Étapes recommandées pour un calcul fiable

  1. Définir la stratigraphie et l’épaisseur de chaque horizon compressible.
  2. Déterminer les poids volumiques secs, saturés et la position de la nappe.
  3. Évaluer la contrainte verticale effective initiale à la profondeur pertinente.
  4. Calculer l’incrément de contrainte dû au projet pour chaque sous-couche.
  5. Identifier l’état de consolidation à partir des essais de laboratoire.
  6. Appliquer la formule adaptée : NC, OC sans dépassement, ou OC avec dépassement.
  7. Sommer les tassements de toutes les couches compressibles.
  8. Comparer le résultat aux critères admissibles absolus et différentiels.
  9. Ajouter, si nécessaire, les composantes immédiate et secondaire.

Limites du calcul simplifié

Un calcul d’un tassement basé sur une formule œdométrique reste un modèle. Il n’intègre pas automatiquement l’anisotropie, les hétérogénéités latérales, les effets tridimensionnels, la rigidité de la structure, les cycles de chargement, ni l’évolution de la perméabilité. De plus, le choix d’un incrément moyen Δσ peut masquer des variations importantes avec la profondeur. Pour les projets sensibles ou à forte responsabilité, une approche multicouche détaillée, complétée par des essais de laboratoire et parfois par des modélisations avancées, est fortement recommandée.

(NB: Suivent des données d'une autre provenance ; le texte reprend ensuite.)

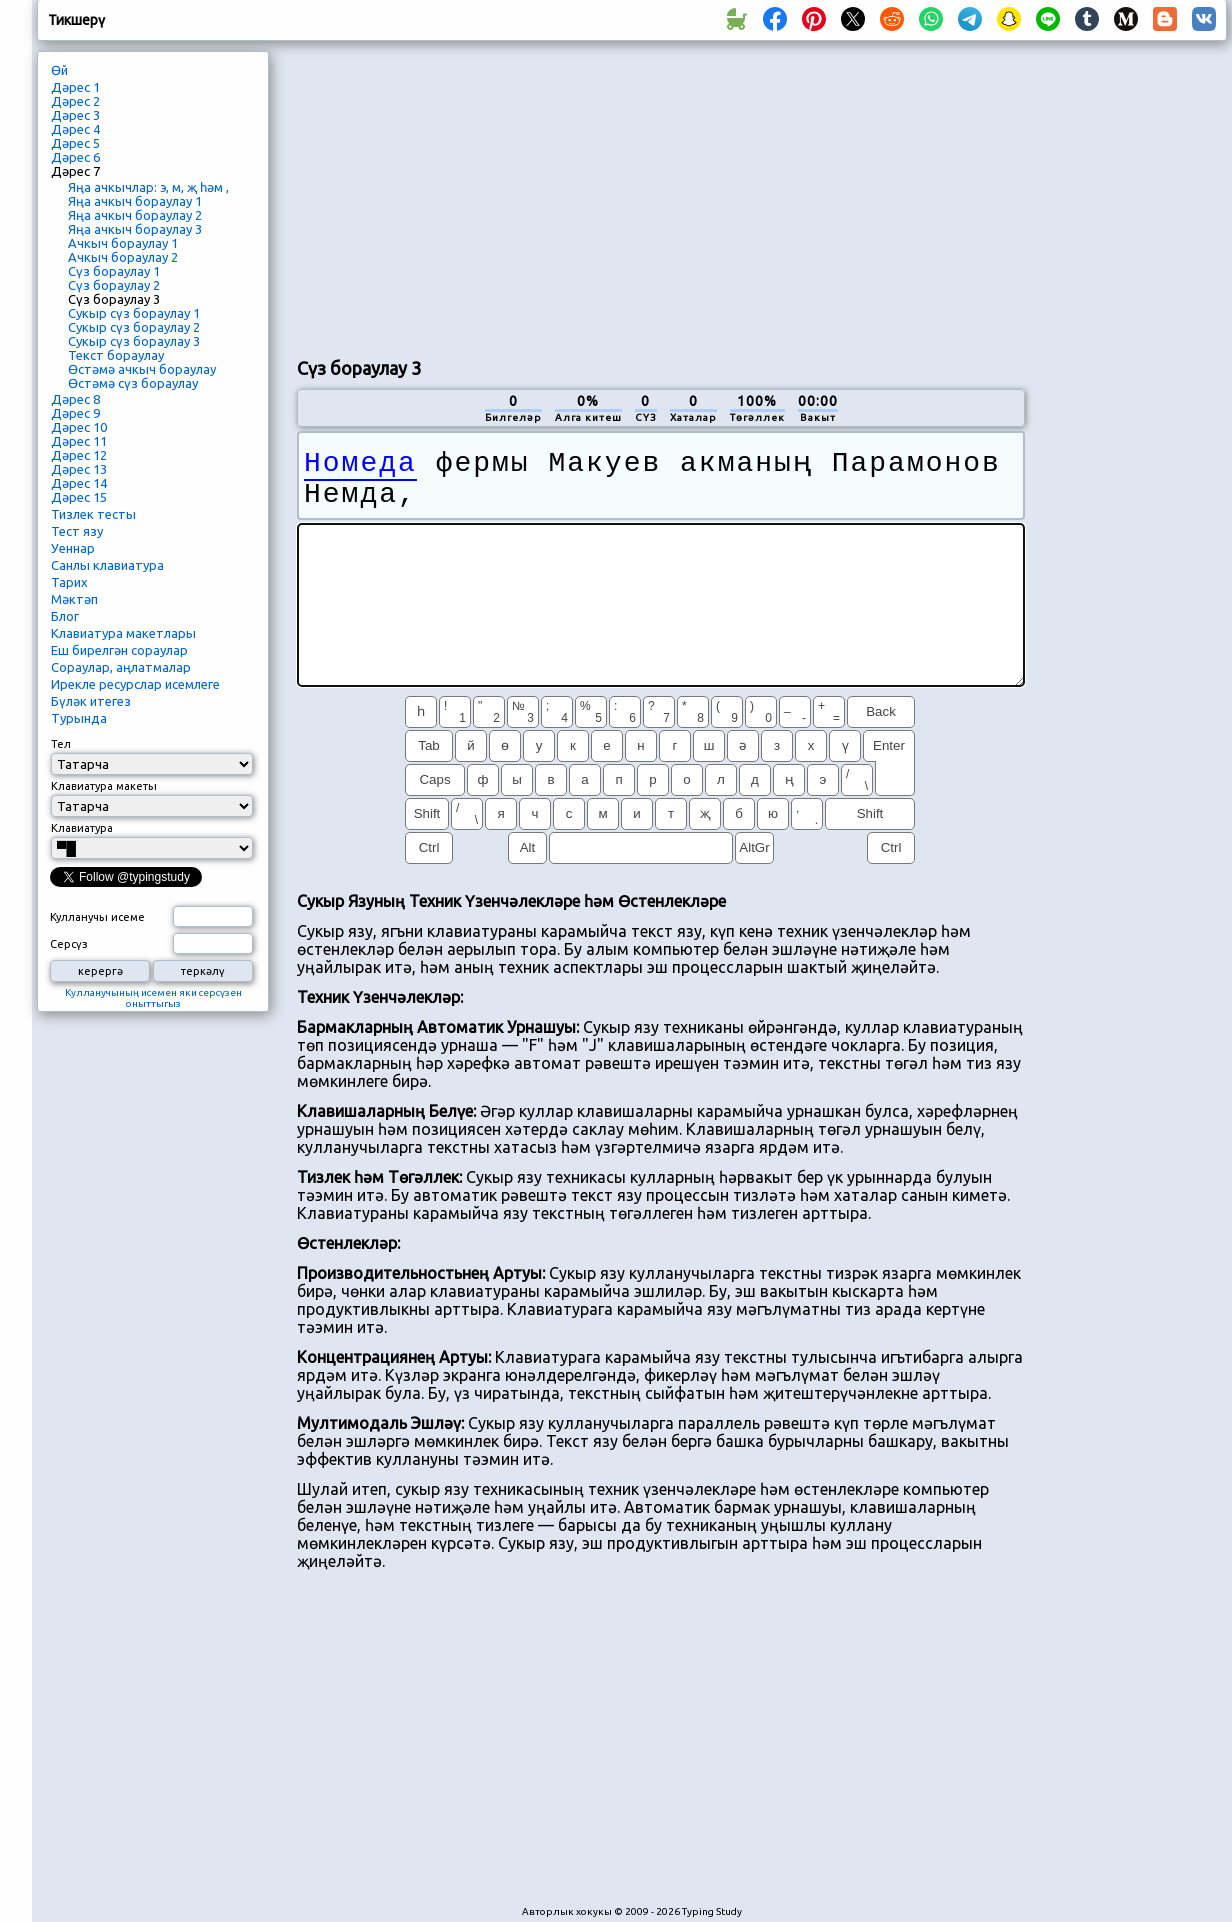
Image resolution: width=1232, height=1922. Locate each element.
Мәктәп (74, 599)
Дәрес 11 (79, 441)
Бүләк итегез (91, 701)
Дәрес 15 (79, 497)
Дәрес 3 (75, 115)
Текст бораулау (116, 355)
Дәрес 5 (75, 143)
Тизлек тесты (93, 514)
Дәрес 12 (79, 455)
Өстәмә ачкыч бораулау (142, 369)
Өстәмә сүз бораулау (133, 383)
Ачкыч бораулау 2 (123, 257)
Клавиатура (82, 828)
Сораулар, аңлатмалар (121, 667)
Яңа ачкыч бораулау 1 (135, 201)
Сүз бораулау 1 (114, 271)
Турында (79, 718)
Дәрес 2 (75, 101)
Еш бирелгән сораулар (119, 650)
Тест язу (77, 531)
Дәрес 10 (79, 427)
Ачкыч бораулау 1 (123, 243)
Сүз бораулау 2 (114, 285)
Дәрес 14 (79, 483)
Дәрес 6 (75, 157)
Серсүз (69, 944)
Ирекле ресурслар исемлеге (135, 684)
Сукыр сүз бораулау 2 (134, 327)
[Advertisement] (660, 196)
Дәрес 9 (75, 413)
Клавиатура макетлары (123, 633)
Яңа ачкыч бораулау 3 (135, 229)
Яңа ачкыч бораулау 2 (135, 215)
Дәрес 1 (75, 87)
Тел (61, 744)
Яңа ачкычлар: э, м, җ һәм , (148, 187)
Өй (59, 70)
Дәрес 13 (79, 469)
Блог (65, 616)
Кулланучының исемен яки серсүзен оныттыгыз (153, 998)
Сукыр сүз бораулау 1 (134, 313)
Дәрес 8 (75, 399)
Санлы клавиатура (107, 565)
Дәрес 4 (75, 129)
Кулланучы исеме (97, 917)
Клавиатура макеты (104, 786)
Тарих (69, 582)
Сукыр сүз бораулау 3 (134, 341)
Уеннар (73, 548)
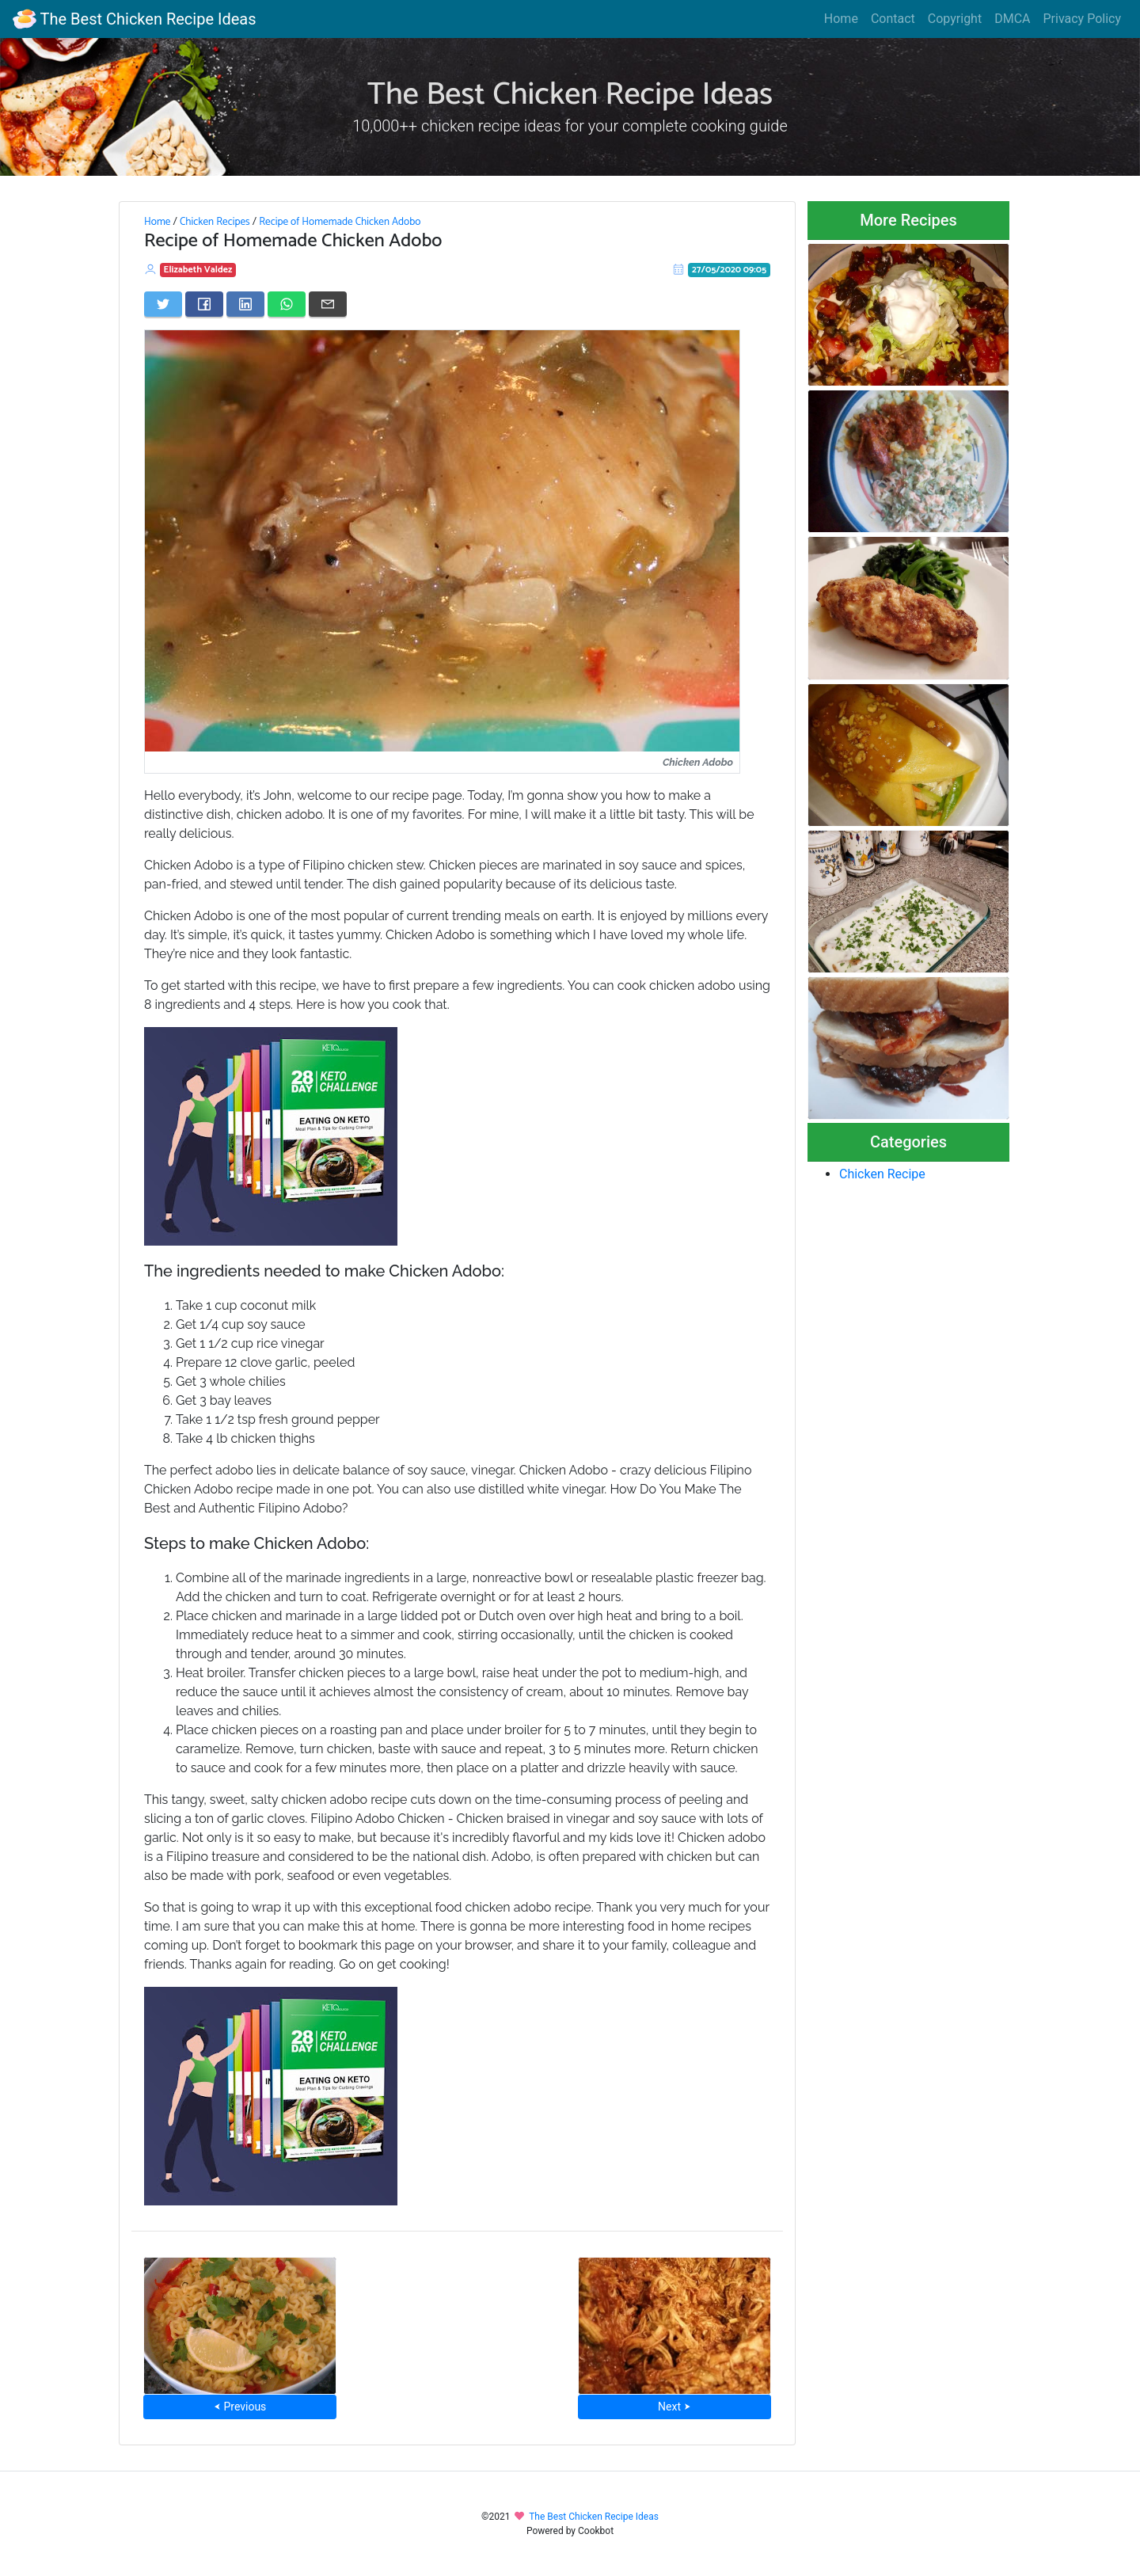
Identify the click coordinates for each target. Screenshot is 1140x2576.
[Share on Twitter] (163, 304)
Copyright (955, 18)
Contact (893, 18)
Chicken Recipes (215, 221)
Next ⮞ (674, 2406)
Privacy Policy (1082, 18)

Mesures de réduction du tassement

  • Préchargement : application d’une surcharge temporaire pour provoquer une partie de la consolidation avant construction.
  • Drains verticaux : accélération de la dissipation des surpressions interstitielles dans les sols fins.
  • Substitution : retrait des matériaux les plus compressibles près de la surface.
  • Colonnes ballastées ou inclusions rigides : amélioration de la déformabilité globale du massif.
  • Fondations profondes : transfert des charges vers des horizons plus compétents.
  • Allègement des structures : réduction de Δσ par optimisation de la conception.

Comment interpréter le résultat du calculateur

Le calculateur fournit le tassement primaire estimé en mètres et en millimètres, ainsi qu’un graphique montrant l’évolution du tassement en fonction d’augmentations progressives de contrainte jusqu’à la charge finale. Cette visualisation est utile pour comprendre la sensibilité du sol au projet. Un résultat élevé ne signifie pas nécessairement qu’un projet est impossible, mais il indique qu’une stratégie de maîtrise du risque géotechnique doit être définie.

En règle générale, l’interprétation doit se faire avec les critères propres à l’ouvrage : bâtiment courant, structure industrielle, ouvrage hydraulique, chaussée, voie ferrée ou plateforme logistique n’ont pas les mêmes tolérances. Les tassements différentiels et la vitesse d’apparition des déformations sont souvent plus critiques que le tassement total pris isolément.